It is the season of Lent, sometime during the 1830s. Buenos Aires, Argentina's vibrant capital city, has been cut off from the rest of the region by terrible floods that preachers tell their congregations were symbolic of God's anger; the Day of Judgement is coming because of man's wickedness and the chief perpetuators of this wickedness are the supporters of the Unitario party, who are polemically opposed to the ruling Federalist regime led by Juan Manuel Rosas.
There is a meat shortage because the city has been cut off by the floods. The government orders fifty bullocks slaughtered, claiming that the meat will be used to feed the sick, and children, but the reality is that neither group will see any of the meat; it will feed Rosas, and the privileged few groups who are in favor with him, particularly the clergy, who are extremely corrupt.
The slaughter is a vile, barbaric process.
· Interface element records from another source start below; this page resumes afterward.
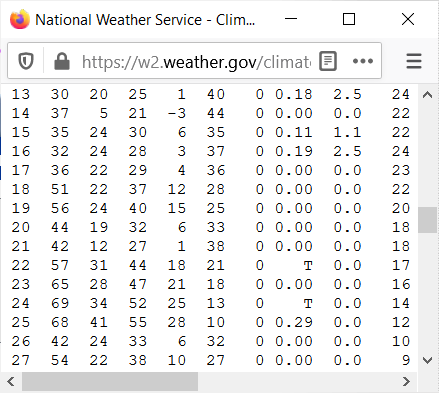Open page actions three-dots menu

click(x=363, y=61)
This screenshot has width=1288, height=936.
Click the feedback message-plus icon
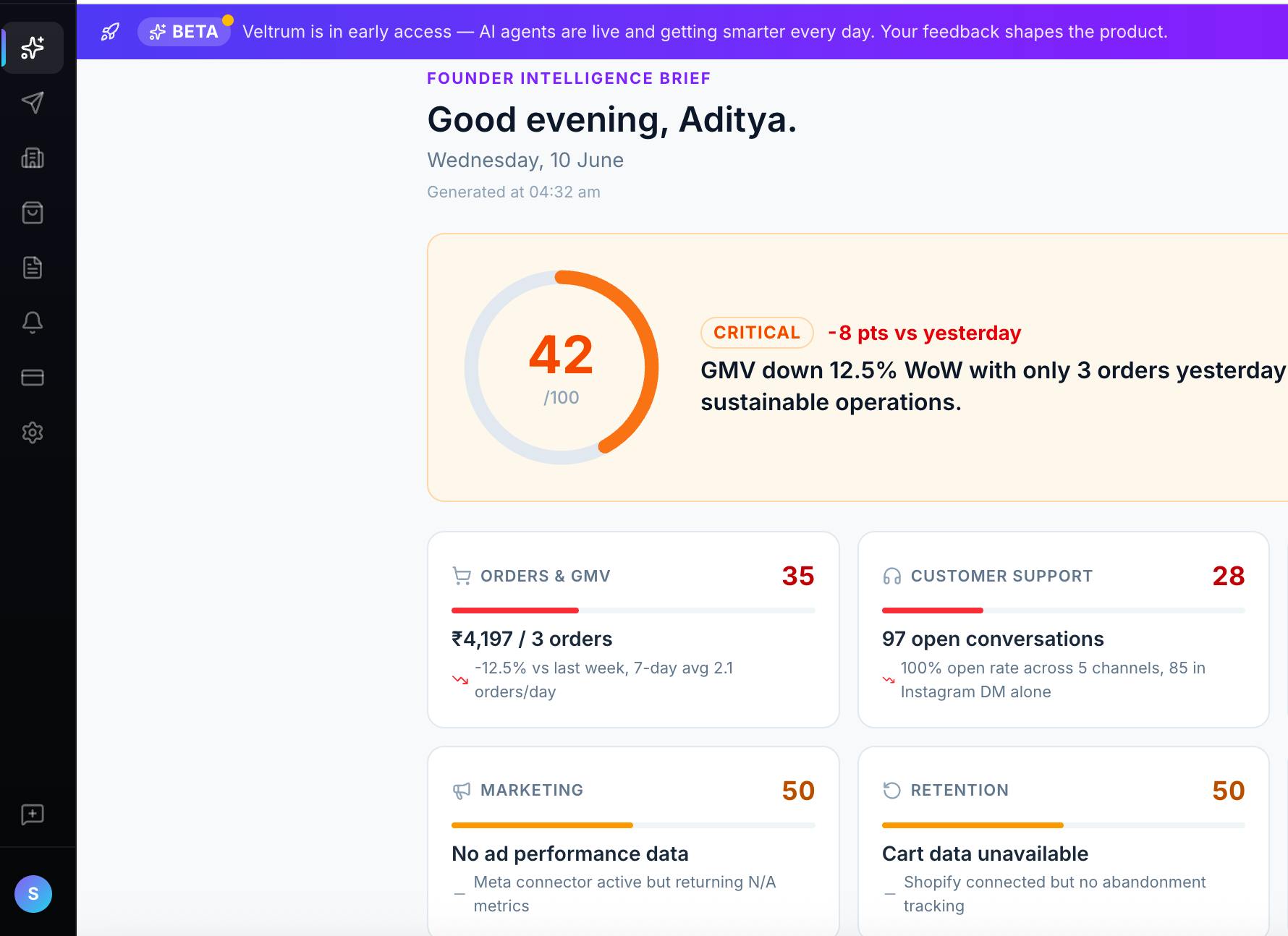point(33,814)
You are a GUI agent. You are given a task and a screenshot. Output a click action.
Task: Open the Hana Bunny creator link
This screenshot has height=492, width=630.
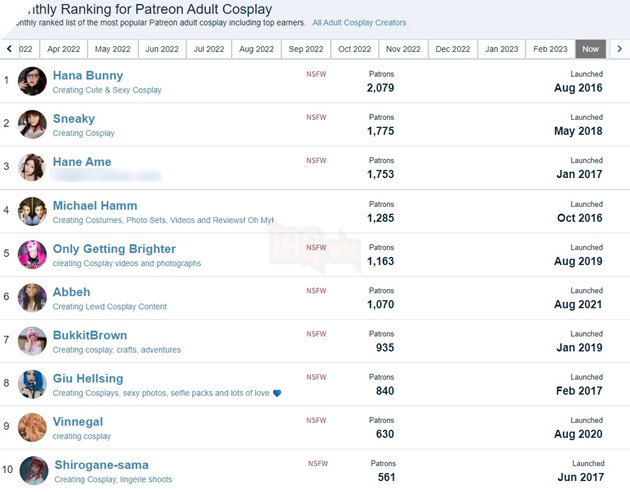[x=88, y=75]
Butchers are shirtless and their bodies smeared with the blood of the animals they are killing. Screams come from the animals as they are slaughtered and for the vulture-like birds flying overhead. It is a scene of carnage and debauchery combined; no wonder God is angry.
The Judge of the Slaughteryard runs the entire show. He is appointed by the order of Rosas himself and has power without challenge. There is nobody to keep him in check, and because of this, humanity has vacated the slaughteryard long ago. Forty nine bullocks are brutally slaughtered and quartered using axes. There is one animal remaining alive, but there is some question over his status. He might be a bull. Bulls are not slaughtered at the yard, and the baying of the bloodthirsty crowd agitates the bull to such a degree that he charges at the crowd. He is lassoed quickly but the lasso goes taut and a child in the crowd is decapitated. Another member of the crowd is trampled to death as the bull breaks free and makes an escape bid.
After an hour long chase, the bull is caught and slaughtered in the most barbaric of ways by the butcher, as if punishing the bull for trying to escape. The animal is cut open and it is revealed that he has retracted testicles. This seems to amuse the crowd.
A man in his mid twenties enters the slaughter yard. He is a supporter of the Unitario which means that he is on enemy turf. He wears his sideburns in the shape of the letter U, to demonstrate his support, and he is not displaying the ribbon mourning Rosa's late wife. It is a reckless way in which to go about Buenos Aires, and it is also illegal to be out in public without displaying any kind of allegiance to Rosa. The crowd can tell the man is not from the villages; he rides a horse that bears a saddle that is considered a gringo saddle which marks him out as a city slicker, and the object of derision.
Matasiete, the butcher, pulls the man from his horse and holds a dagger to his throat. The crowd bays for blood (as if they had not seen enough blood that day) but the Judge of the Slaughteryard prevents this by ordering the man be taken to his shed, which doubles as a courtroom in this kind of situation.
The men are angry and the Judge taunts the crowd as well as the city slicker, who is clearly more intelligent than everyone else present. He uses educated, formal Spanish, even when shouting epithets at the crowd, whose language is more colloquial. The judge finally issues his ruling; the man is to be tortured by rectal insertion, and as he is retrained on the torture table he is filled with so much rage that he can hardly speak. He urges them to slit his throat rather than subject him to the indignity of torture by anal rape.
The build up of rage inside the man is too intense; he bursts a blood vessel and dies on the table before the torture has begun. The Judge shrugs his shoulders in an expression of mock regret, commenting that the man should not have taken everything so seriously, because no harm was intended; the Judge and the crowd were just having a little fun.